WHAT THE TASK REQUIRES: From the home education reading list below, write out the passage between "Educating Children at" and "marking or testing.", inclusive.

Free Range Education: How home education works

Terri Dowty (ed), Hawthorn Press

A handbook for families considering or starting out in home education. The book is full of family stories, resources, burning questions, humour, tips, practical steps and useful advice so the reader can choose what best suits his or her family situation.

School is not Compulsory

Education Otherwise

A good starter and part of your membership pack when you join Education Otherwise.

How Children Learn at Home

Alan Thomas and Harriet Pattison

In this new research, Alan Thomas and Harriet Pattison seek to explain the efficacy of this alternative pedagogy through the experiences of families who have chosen to educate their children informally.Based on interviews and extended examples of learning at home the authors explore: the scope for informal learning within children’s everyday lives; the informal acquisition of literacy and numeracy; the role of parents and others in informal learning; and, how children proactively develop their own learning agendas.

Their investigation provides not only an insight into the powerful and effective nature of informal learning but also presents some fundamental challenges to many of the assumptions underpinning educational theory. This book will be of interest to education practitioners, researchers and all parents, whether their children are in or out of school, offering as it does fascinating insights into the nature of children’s learning.

Educating Children at Home

Alan Thomas

In this research, Alan Thomas found that many home educating families chose or gravitated towards an informal style of education, radically different from that found in schools. Such learning, also described as unschooling, natural or autonomous, takes place without most of the features considered essential for learning in school. At home there is no curriculum or sequential teaching, nor are there any lessons, textbooks, requirements for written work, practice exercises, marking or testing.

MATERIAL SHOWN:
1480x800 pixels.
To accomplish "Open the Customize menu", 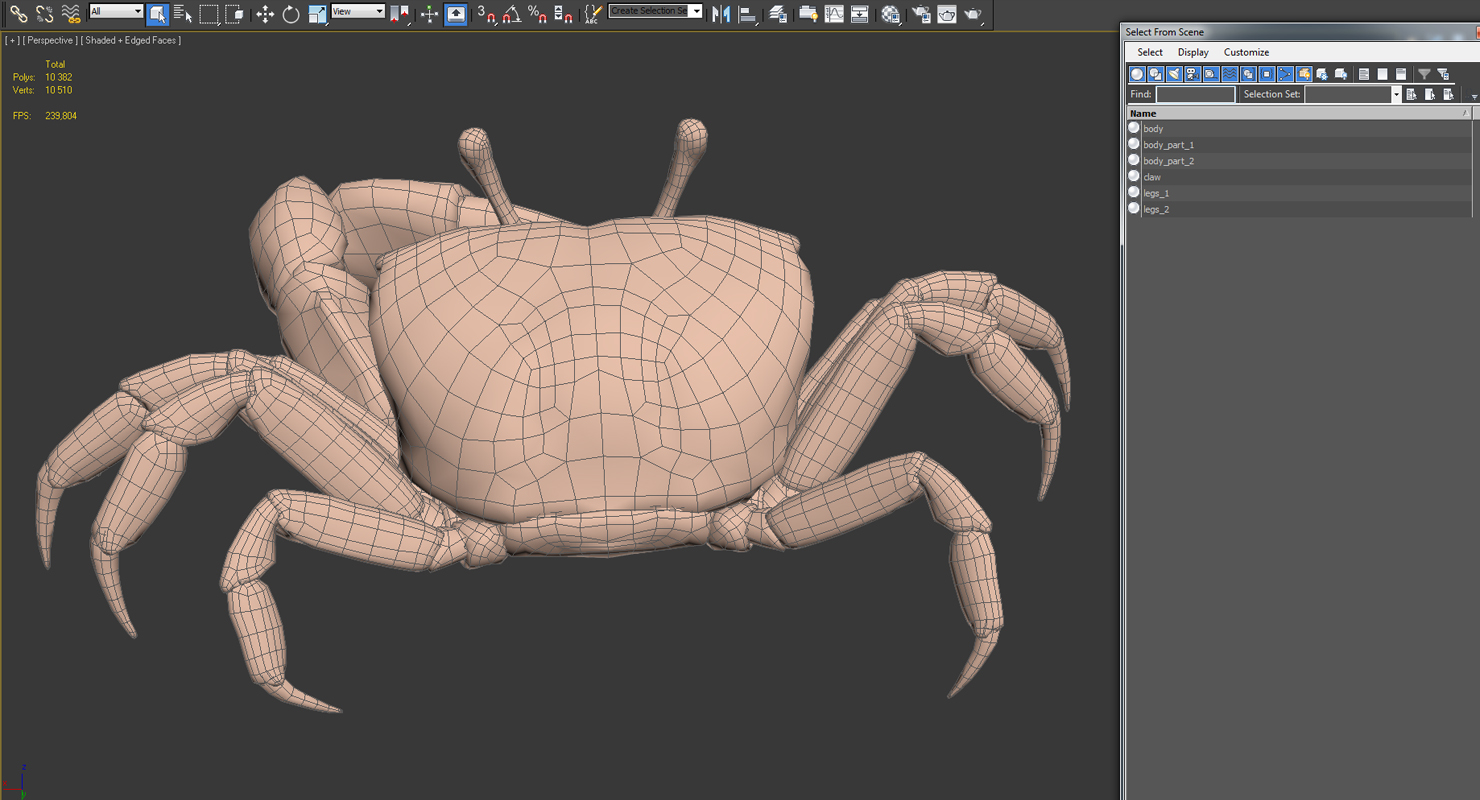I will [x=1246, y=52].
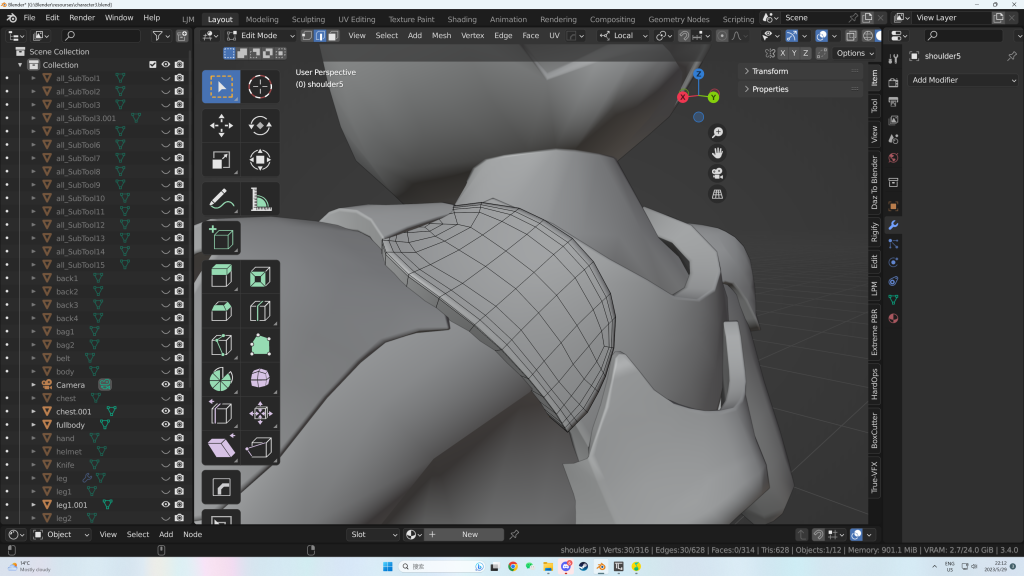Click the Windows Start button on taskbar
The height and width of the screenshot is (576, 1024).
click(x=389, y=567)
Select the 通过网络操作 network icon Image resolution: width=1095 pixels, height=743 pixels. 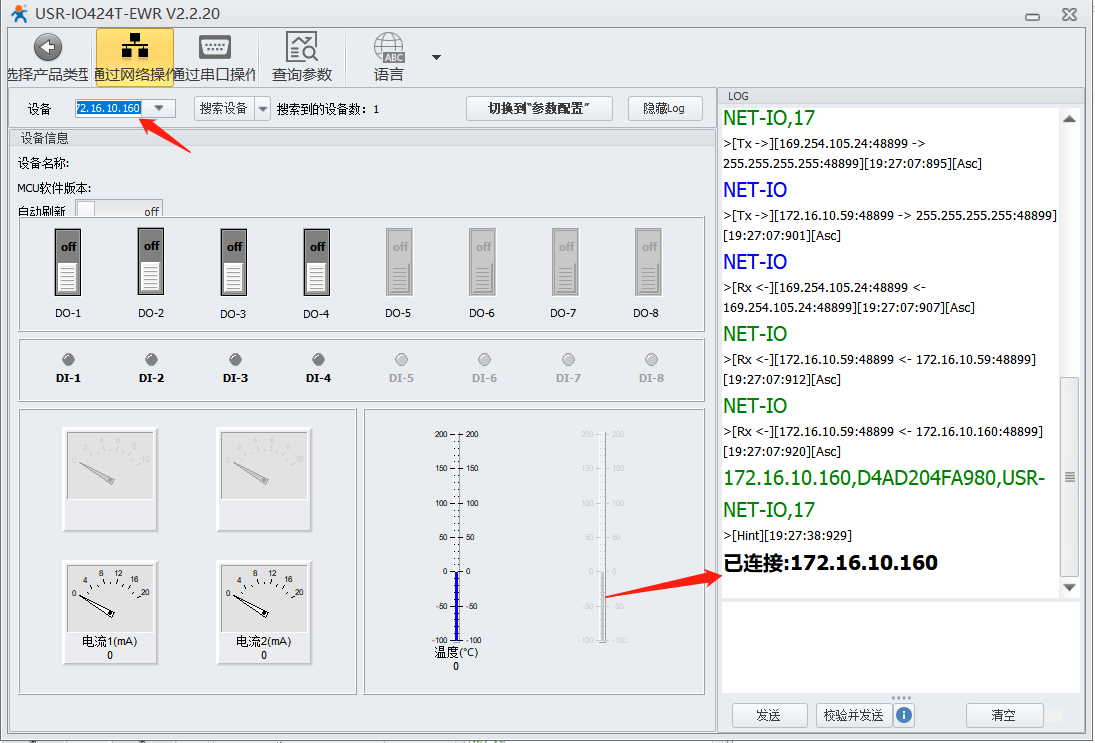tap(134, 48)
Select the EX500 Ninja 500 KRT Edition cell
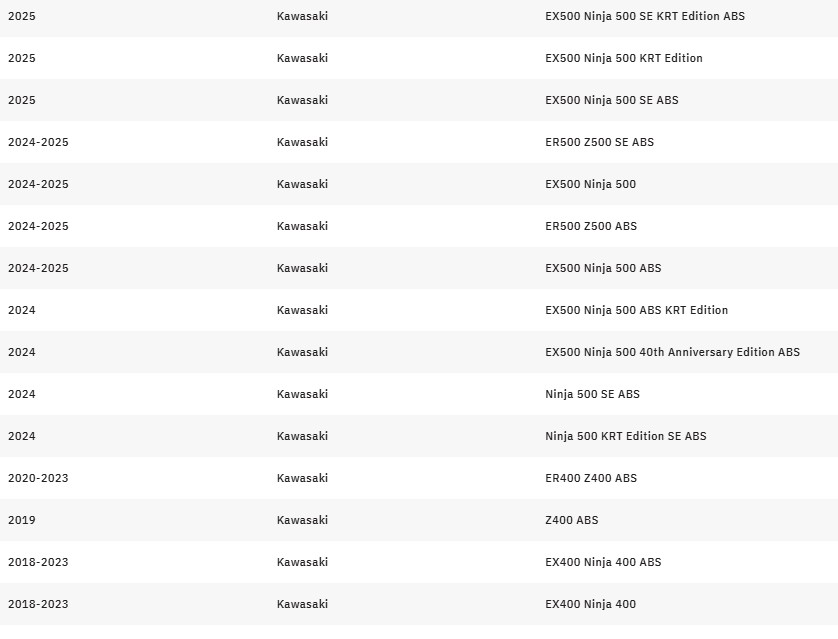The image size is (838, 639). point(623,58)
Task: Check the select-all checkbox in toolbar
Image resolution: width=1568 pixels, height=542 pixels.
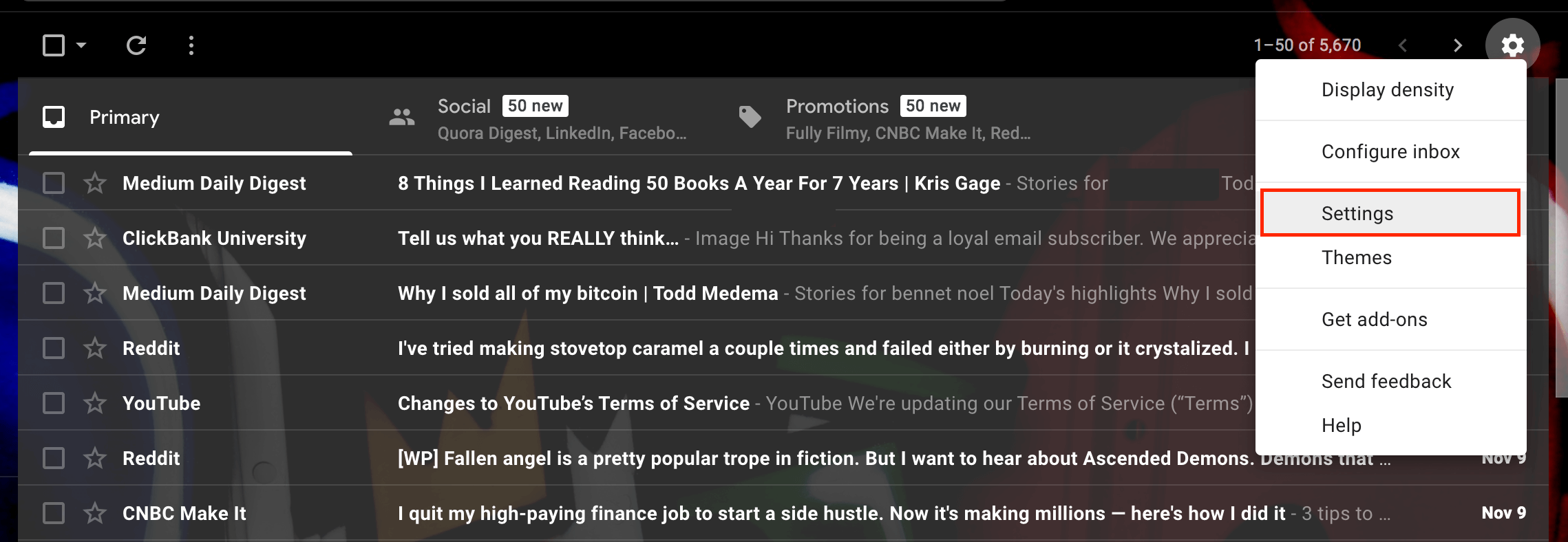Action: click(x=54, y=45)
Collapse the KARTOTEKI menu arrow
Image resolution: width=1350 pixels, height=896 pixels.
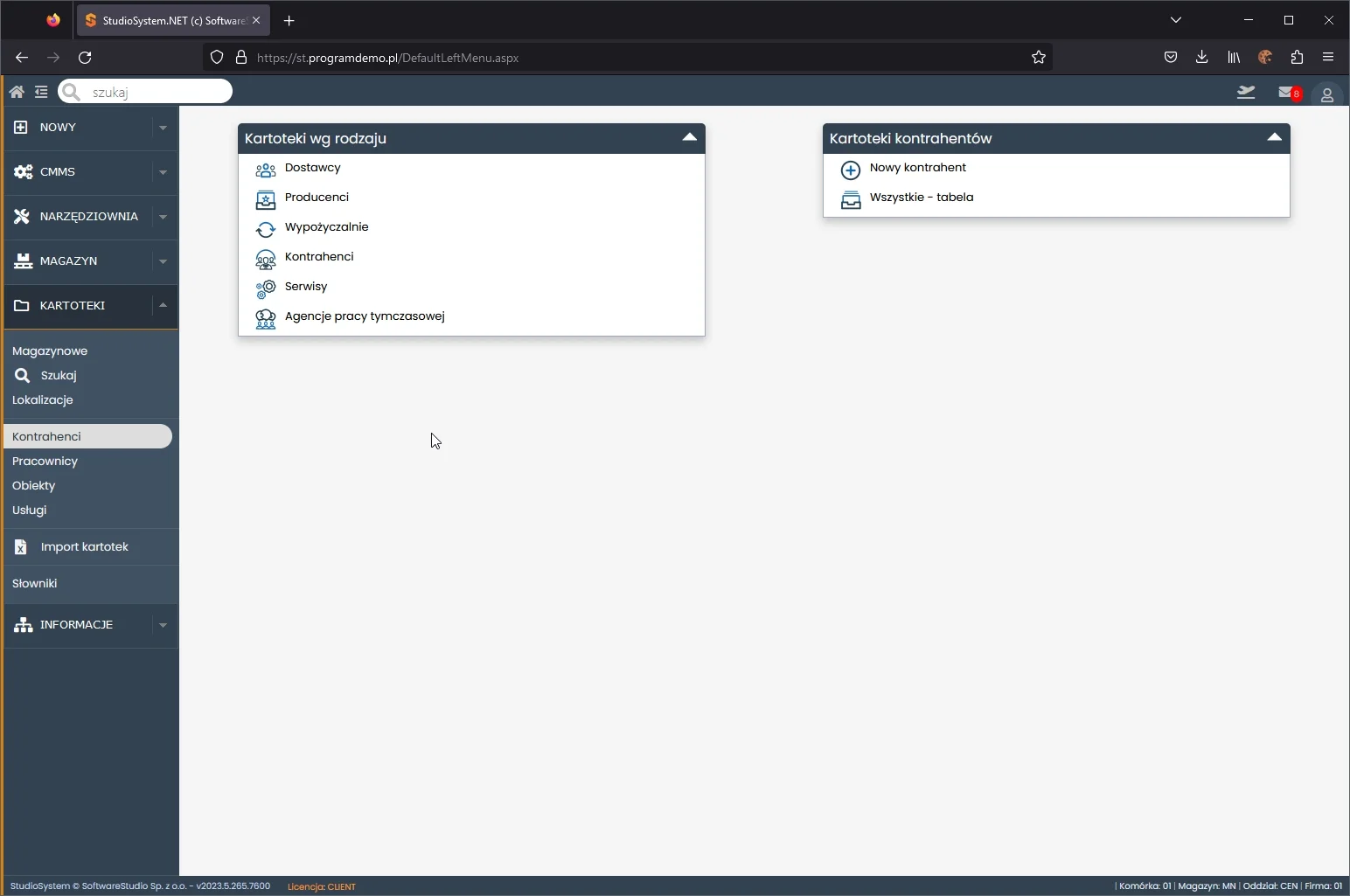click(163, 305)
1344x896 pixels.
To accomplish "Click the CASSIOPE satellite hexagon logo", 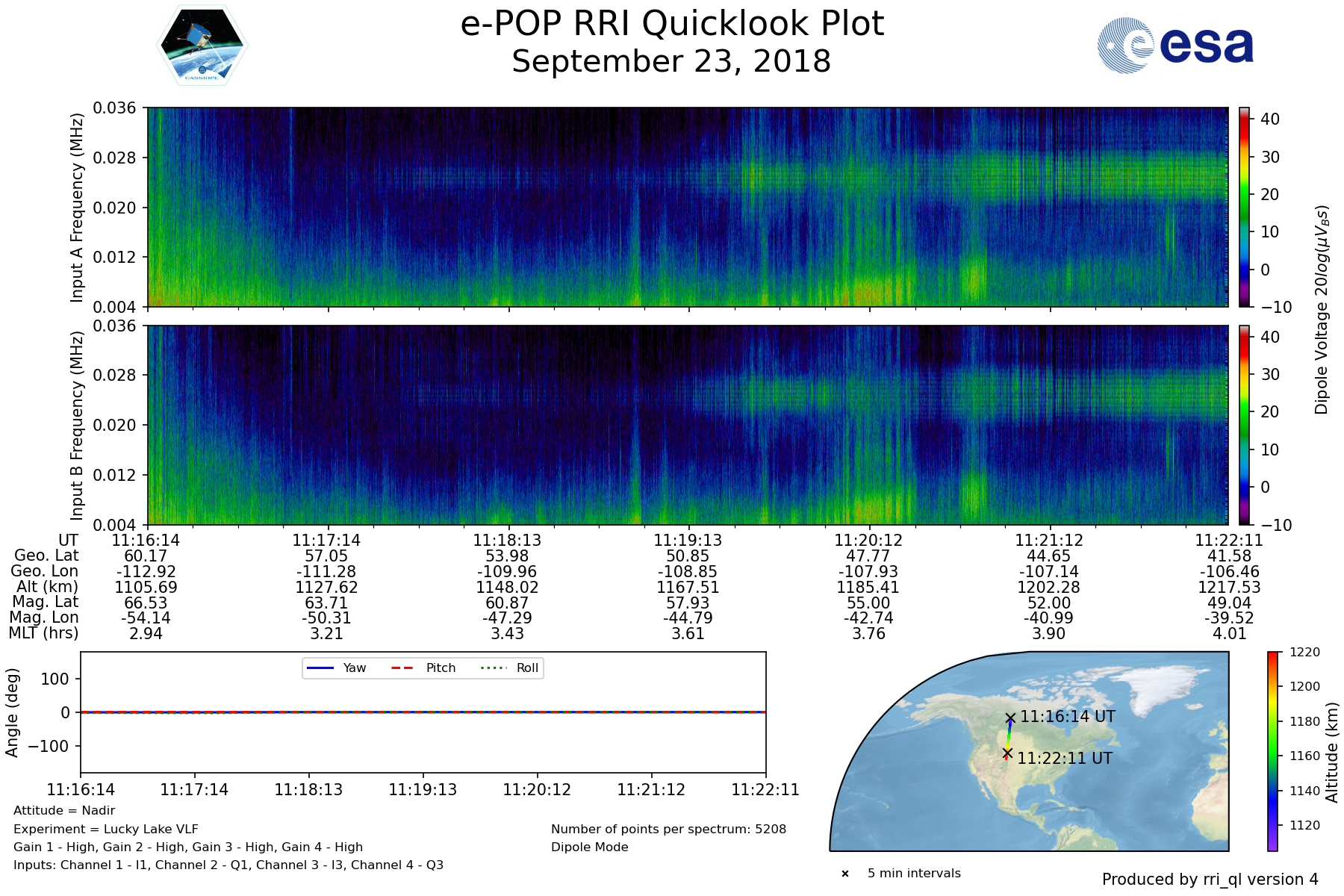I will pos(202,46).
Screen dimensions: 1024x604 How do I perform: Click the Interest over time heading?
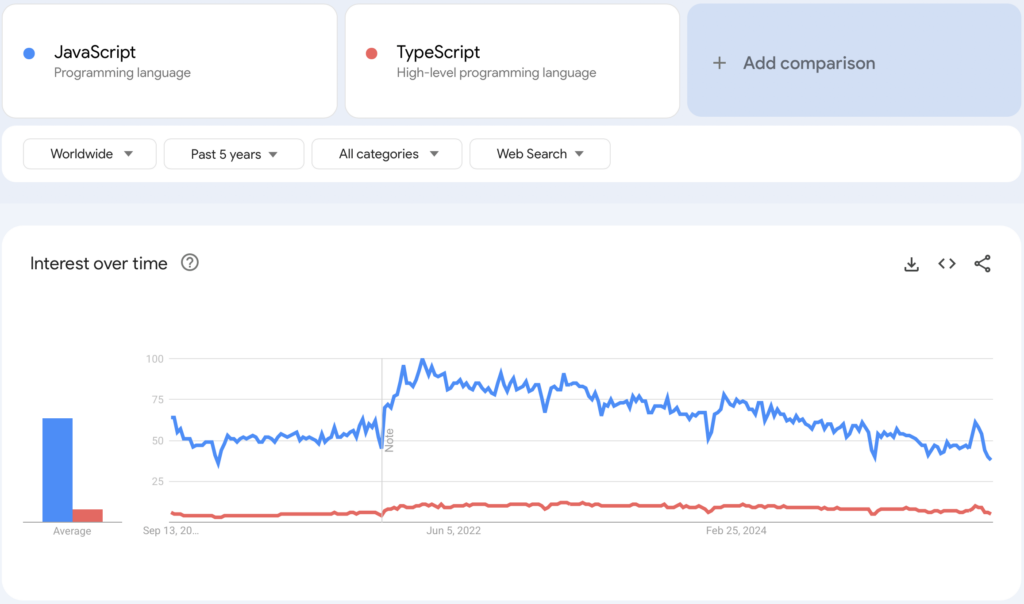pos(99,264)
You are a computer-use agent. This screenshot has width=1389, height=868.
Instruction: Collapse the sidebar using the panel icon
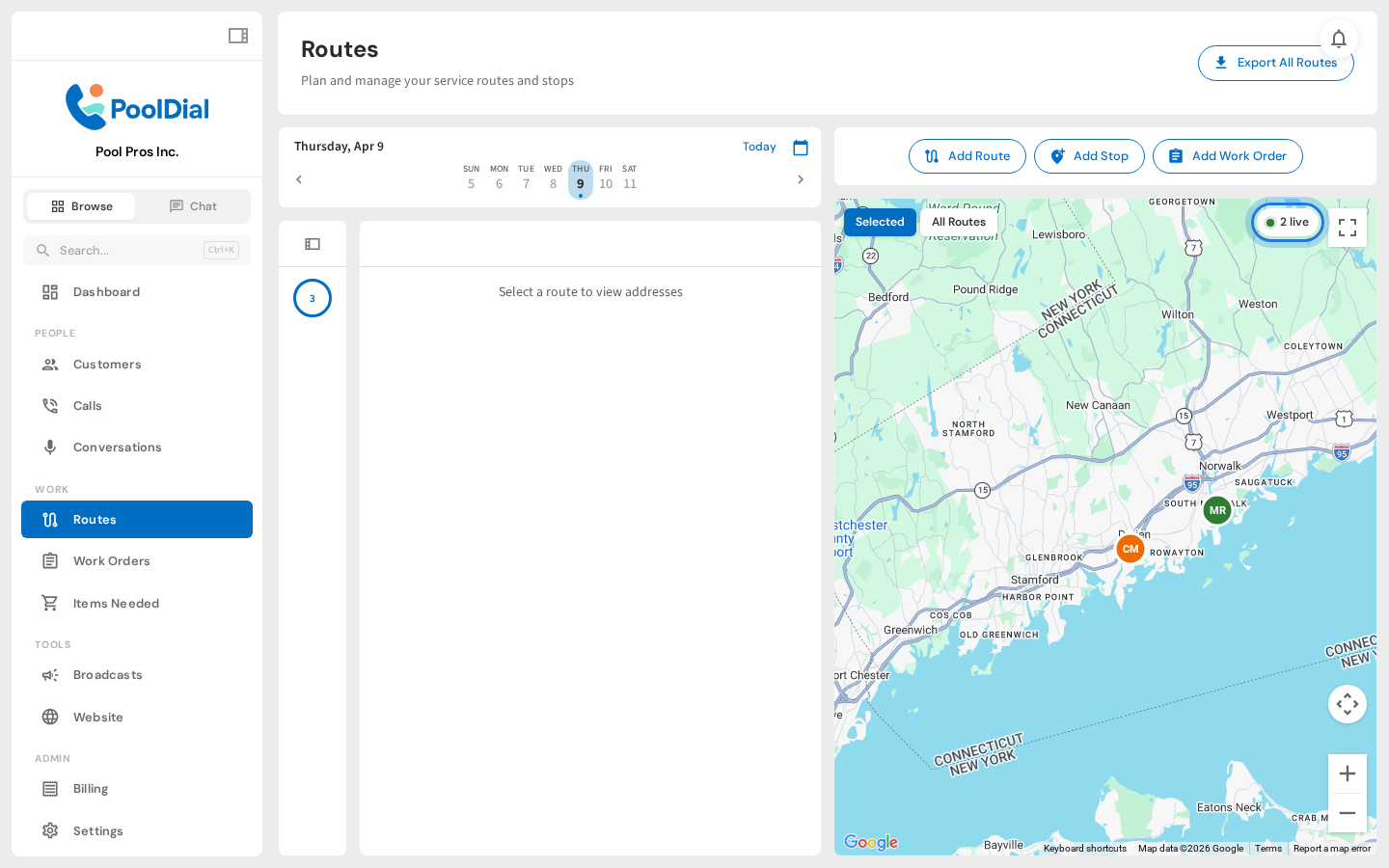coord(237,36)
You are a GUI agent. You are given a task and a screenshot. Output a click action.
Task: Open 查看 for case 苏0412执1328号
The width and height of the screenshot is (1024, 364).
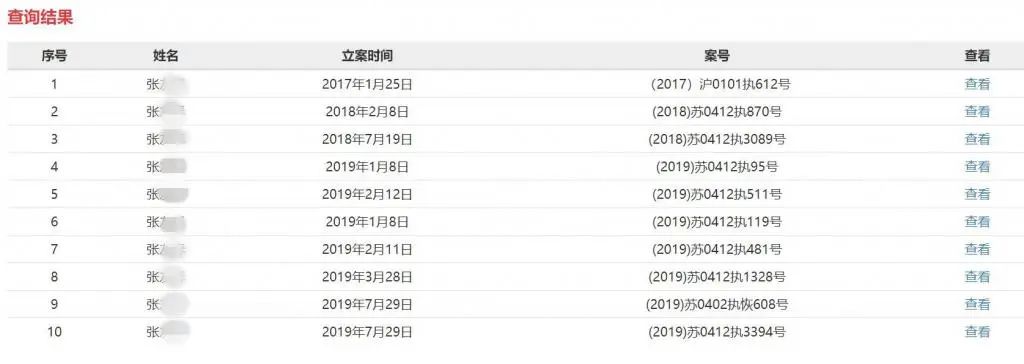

SOLUTION:
Educating Children at Home

Alan Thomas

In this research, Alan Thomas found that many home educating families chose or gravitated towards an informal style of education, radically different from that found in schools. Such learning, also described as unschooling, natural or autonomous, takes place without most of the features considered essential for learning in school. At home there is no curriculum or sequential teaching, nor are there any lessons, textbooks, requirements for written work, practice exercises, marking or testing.